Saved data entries

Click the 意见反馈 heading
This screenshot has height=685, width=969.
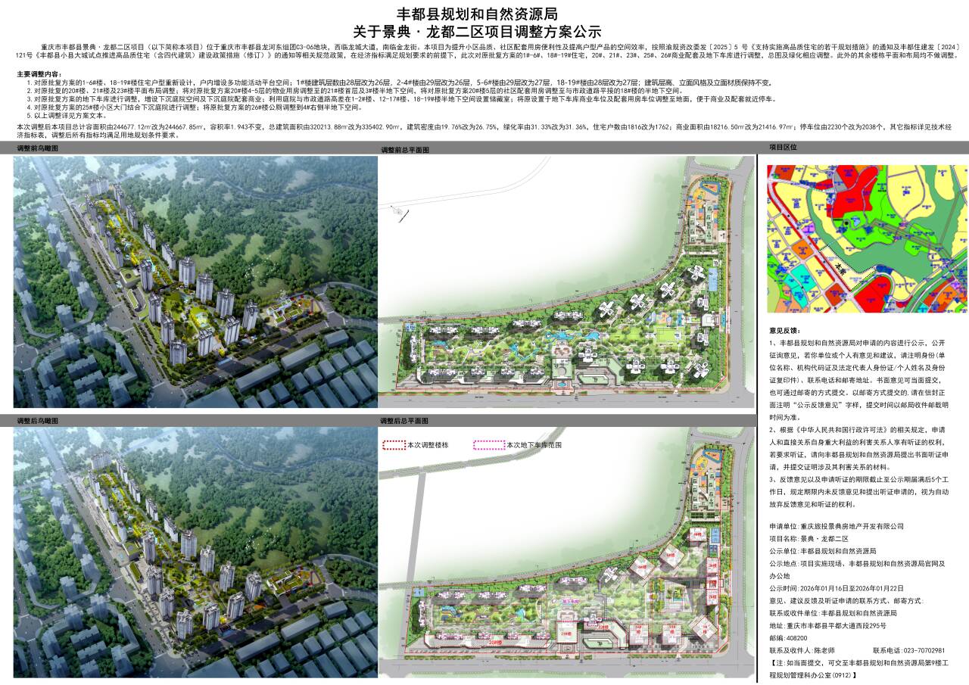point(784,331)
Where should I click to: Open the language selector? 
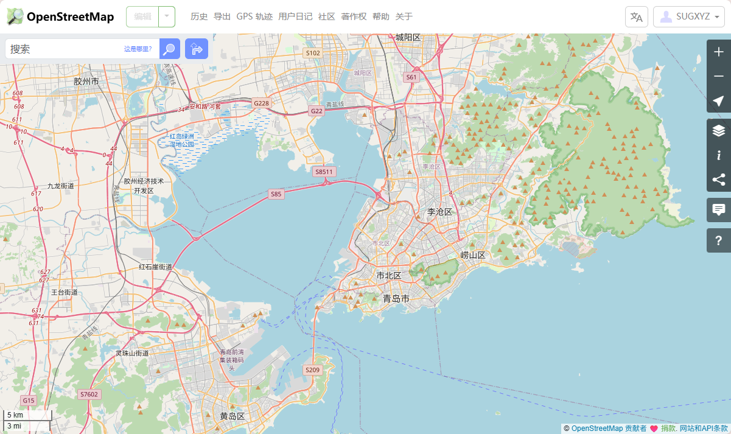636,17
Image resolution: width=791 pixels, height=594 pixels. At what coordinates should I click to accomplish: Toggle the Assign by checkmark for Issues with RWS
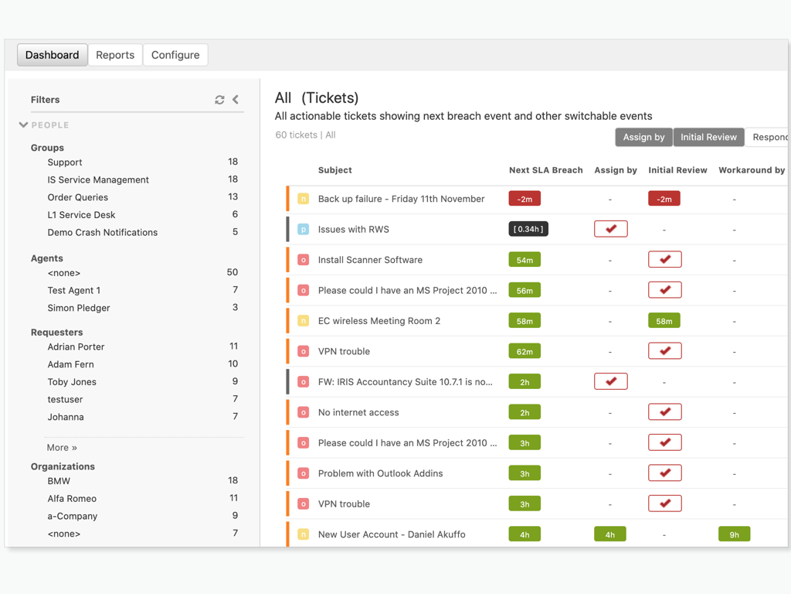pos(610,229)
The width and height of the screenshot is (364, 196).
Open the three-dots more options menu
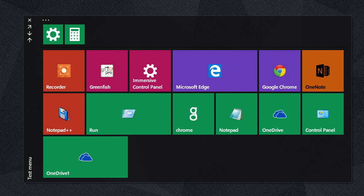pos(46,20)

PROBLEM: From the line that contains "Image resolution: width=791" down to the final line of the entries above, please copy each line exactly, excluding pictures.

SOLUTION TO THIS EXERCISE:
Image resolution: width=791 pixels, height=594 pixels. At what coordinates should I click to accomplish: Toggle the Assign by checkmark for Issues with RWS
pos(610,229)
The width and height of the screenshot is (364, 196).
Open the three-dots more options menu
pos(46,20)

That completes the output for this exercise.